DIRECTIONS> Copy out exactly the lines spanning the line with "Impressum (336, 1625)" to the line with "[Play We got", inclusive, from the data underneath, with no pictures.

........

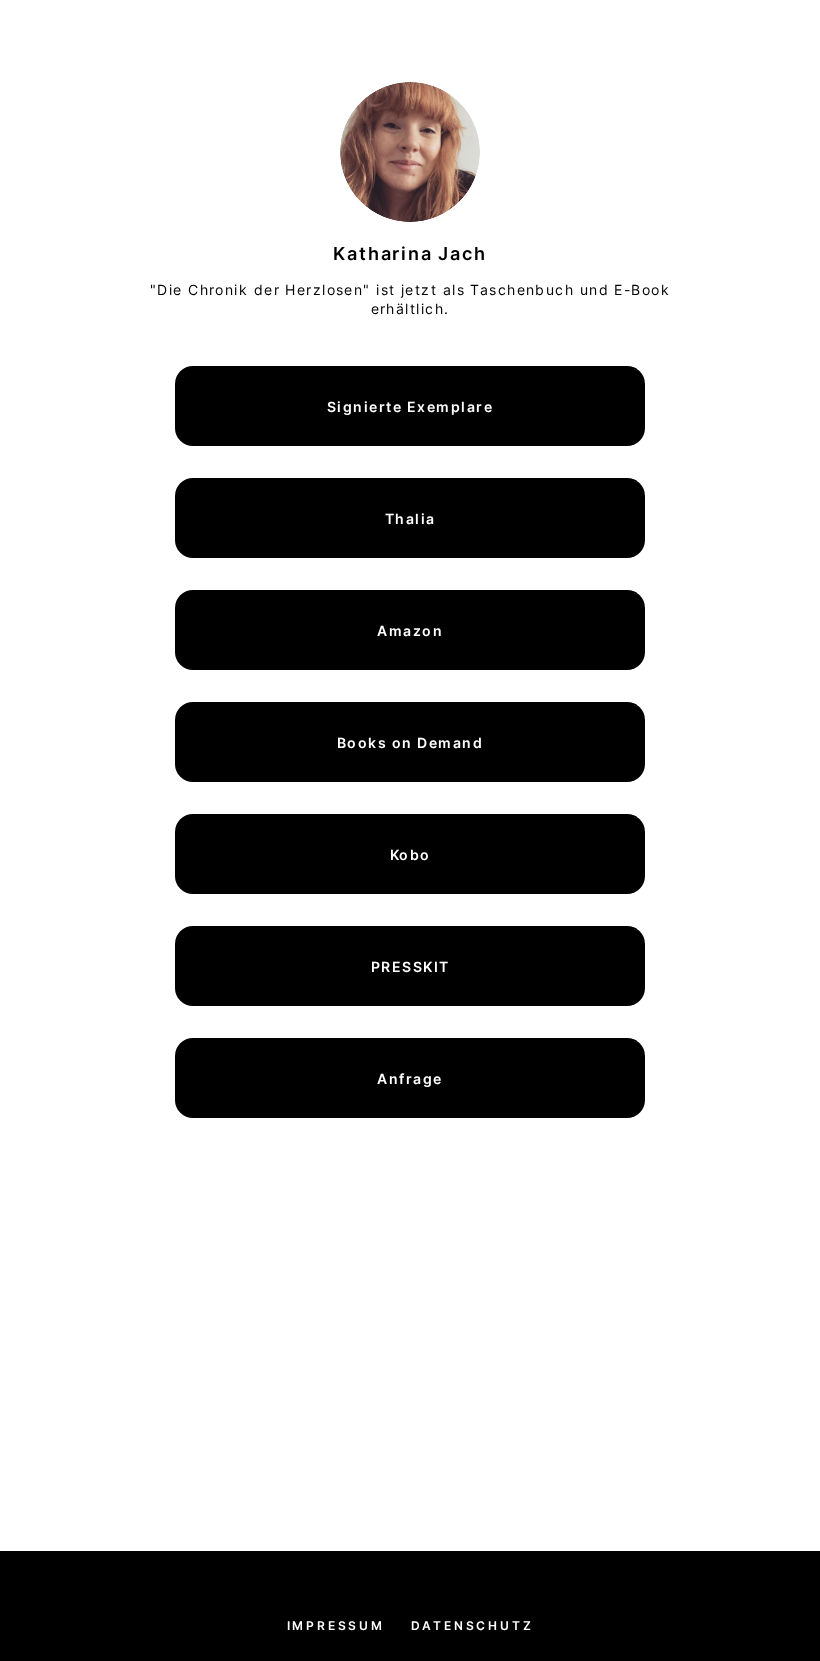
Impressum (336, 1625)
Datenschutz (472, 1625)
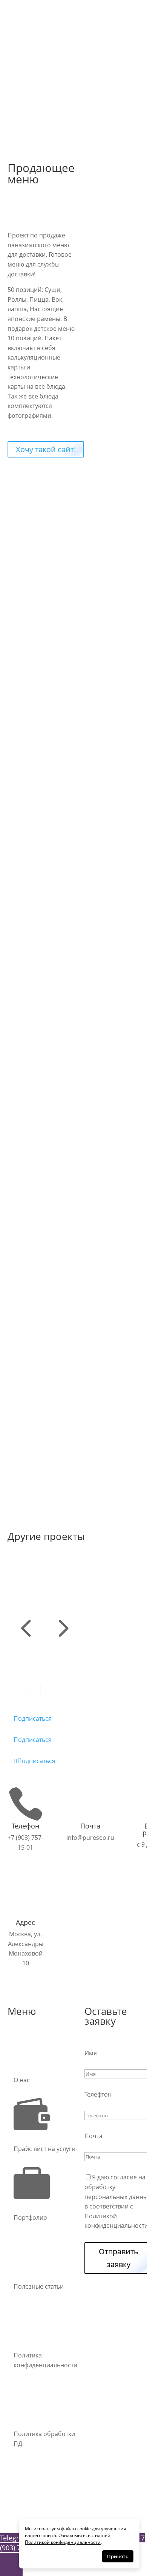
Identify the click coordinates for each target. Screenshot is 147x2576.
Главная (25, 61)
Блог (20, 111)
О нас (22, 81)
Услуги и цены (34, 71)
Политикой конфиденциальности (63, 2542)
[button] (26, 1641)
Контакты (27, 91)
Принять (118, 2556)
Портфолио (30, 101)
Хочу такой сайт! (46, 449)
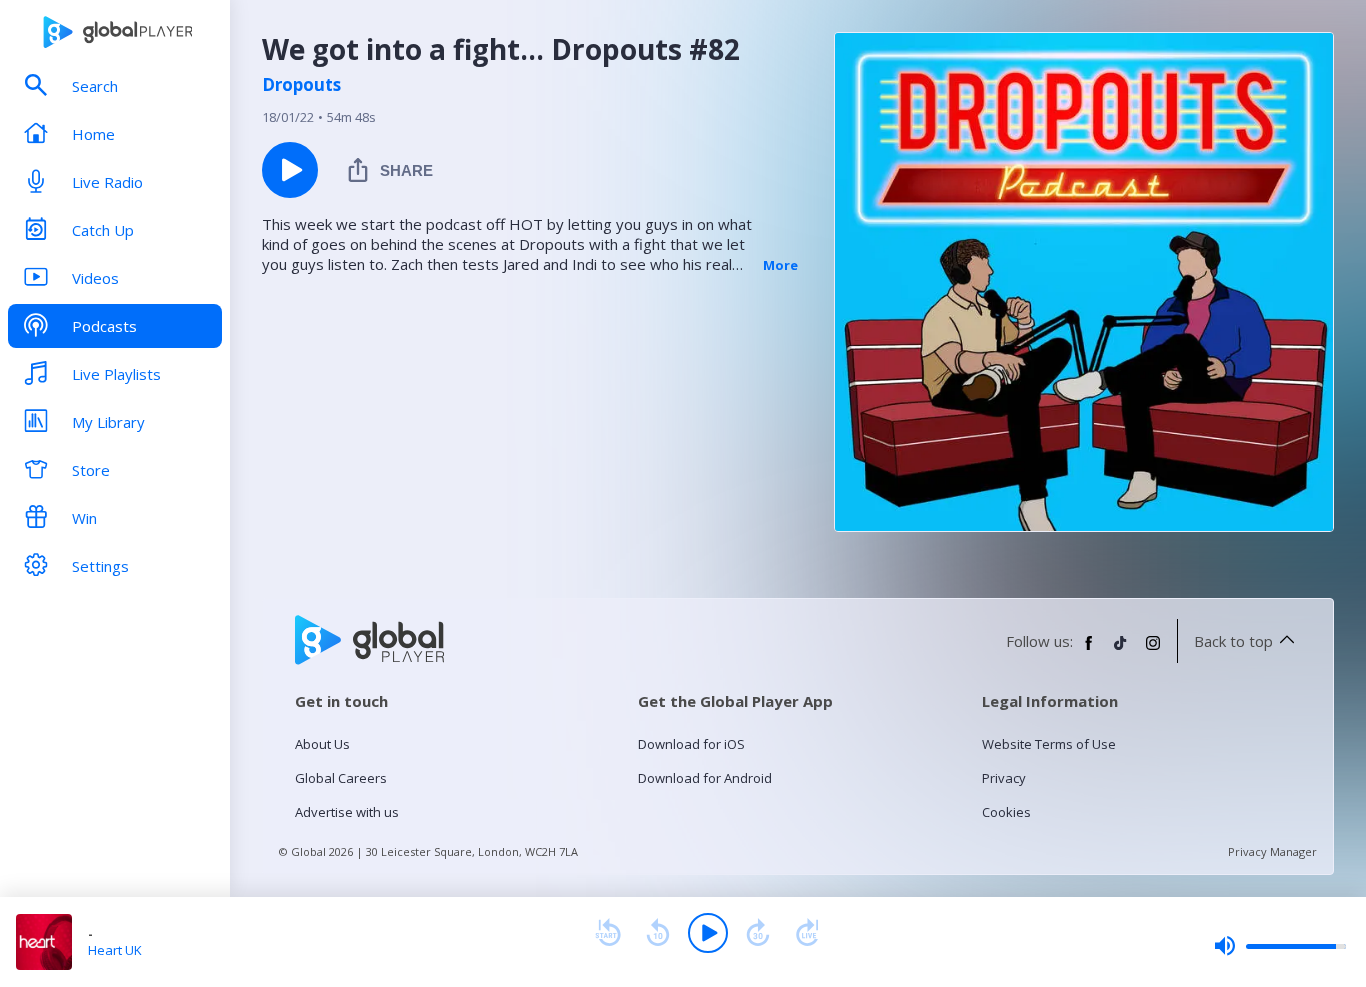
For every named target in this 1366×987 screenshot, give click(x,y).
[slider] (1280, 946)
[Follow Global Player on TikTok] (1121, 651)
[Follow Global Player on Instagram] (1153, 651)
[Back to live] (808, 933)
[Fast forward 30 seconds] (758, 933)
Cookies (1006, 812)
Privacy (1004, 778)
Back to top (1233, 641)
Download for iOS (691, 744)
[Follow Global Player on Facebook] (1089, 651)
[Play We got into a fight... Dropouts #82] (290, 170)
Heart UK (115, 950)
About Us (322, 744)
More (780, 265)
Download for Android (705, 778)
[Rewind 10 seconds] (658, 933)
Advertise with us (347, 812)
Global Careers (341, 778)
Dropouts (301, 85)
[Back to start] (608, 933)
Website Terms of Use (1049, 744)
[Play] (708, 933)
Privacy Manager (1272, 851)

........

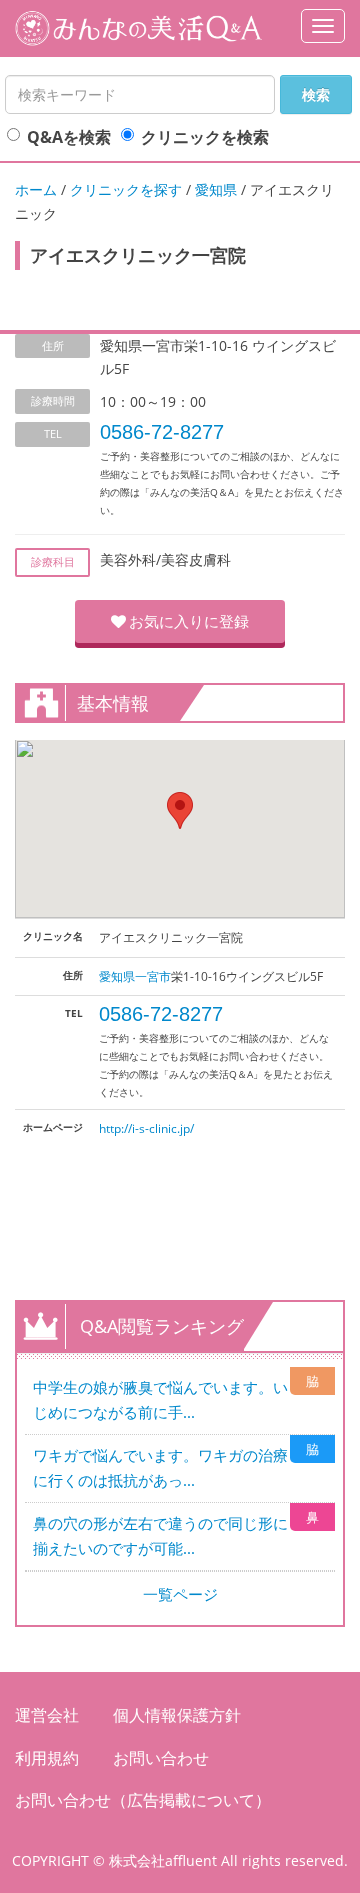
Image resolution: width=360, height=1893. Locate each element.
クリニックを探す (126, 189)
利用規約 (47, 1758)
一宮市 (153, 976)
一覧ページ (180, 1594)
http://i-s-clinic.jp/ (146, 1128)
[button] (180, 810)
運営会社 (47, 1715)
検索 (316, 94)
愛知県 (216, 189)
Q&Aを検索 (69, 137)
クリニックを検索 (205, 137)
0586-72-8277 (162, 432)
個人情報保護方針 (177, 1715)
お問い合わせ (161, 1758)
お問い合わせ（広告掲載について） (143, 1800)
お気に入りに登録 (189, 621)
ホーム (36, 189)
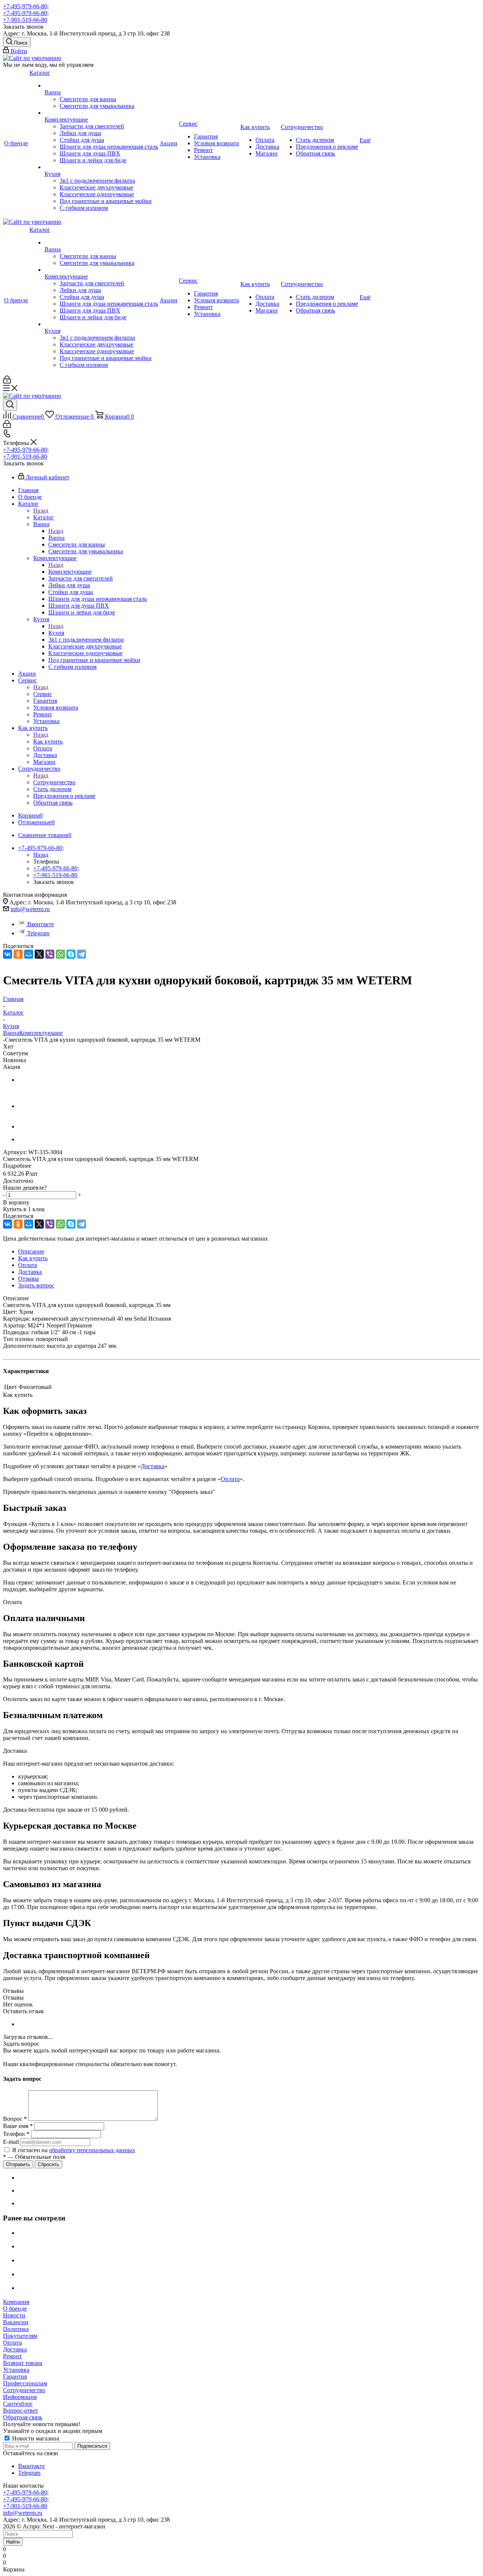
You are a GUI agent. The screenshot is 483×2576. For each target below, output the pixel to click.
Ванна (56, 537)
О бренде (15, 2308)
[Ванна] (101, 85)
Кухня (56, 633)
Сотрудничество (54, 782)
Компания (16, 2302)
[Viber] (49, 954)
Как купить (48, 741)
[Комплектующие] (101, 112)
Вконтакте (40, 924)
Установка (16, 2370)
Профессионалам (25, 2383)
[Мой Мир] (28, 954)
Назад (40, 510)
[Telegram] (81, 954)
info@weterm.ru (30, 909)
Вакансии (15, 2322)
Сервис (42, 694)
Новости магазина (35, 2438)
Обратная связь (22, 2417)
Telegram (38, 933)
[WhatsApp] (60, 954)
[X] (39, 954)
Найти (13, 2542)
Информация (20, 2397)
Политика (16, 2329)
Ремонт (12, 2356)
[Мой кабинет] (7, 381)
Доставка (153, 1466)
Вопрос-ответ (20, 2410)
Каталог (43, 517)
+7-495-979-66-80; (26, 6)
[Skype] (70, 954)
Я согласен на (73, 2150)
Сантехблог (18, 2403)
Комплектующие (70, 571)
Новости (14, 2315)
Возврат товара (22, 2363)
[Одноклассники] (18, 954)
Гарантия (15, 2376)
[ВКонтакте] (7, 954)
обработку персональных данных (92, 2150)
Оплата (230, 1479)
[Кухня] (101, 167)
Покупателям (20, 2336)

........

EXERCISE SOLUTION>
Impressum (336, 1625)
Datenschutz (472, 1625)
Identify the click coordinates for each target. Screenshot is 147x2576.
Главная (25, 61)
Блог (20, 111)
О нас (22, 81)
Услуги и цены (34, 71)
Политикой конфиденциальности (63, 2542)
[button] (26, 1641)
Контакты (27, 91)
Принять (118, 2556)
Портфолио (30, 101)
Хочу такой сайт! (46, 449)
For every named target in this 1366×987 screenshot, give click(x,y).
[slider] (1280, 946)
[Follow Global Player on TikTok] (1121, 651)
[Follow Global Player on Instagram] (1153, 651)
[Back to live] (808, 933)
[Fast forward 30 seconds] (758, 933)
Cookies (1006, 812)
Privacy (1004, 778)
Back to top (1233, 641)
Download for iOS (691, 744)
[Follow Global Player on Facebook] (1089, 651)
[Play We got into a fight... Dropouts #82] (290, 170)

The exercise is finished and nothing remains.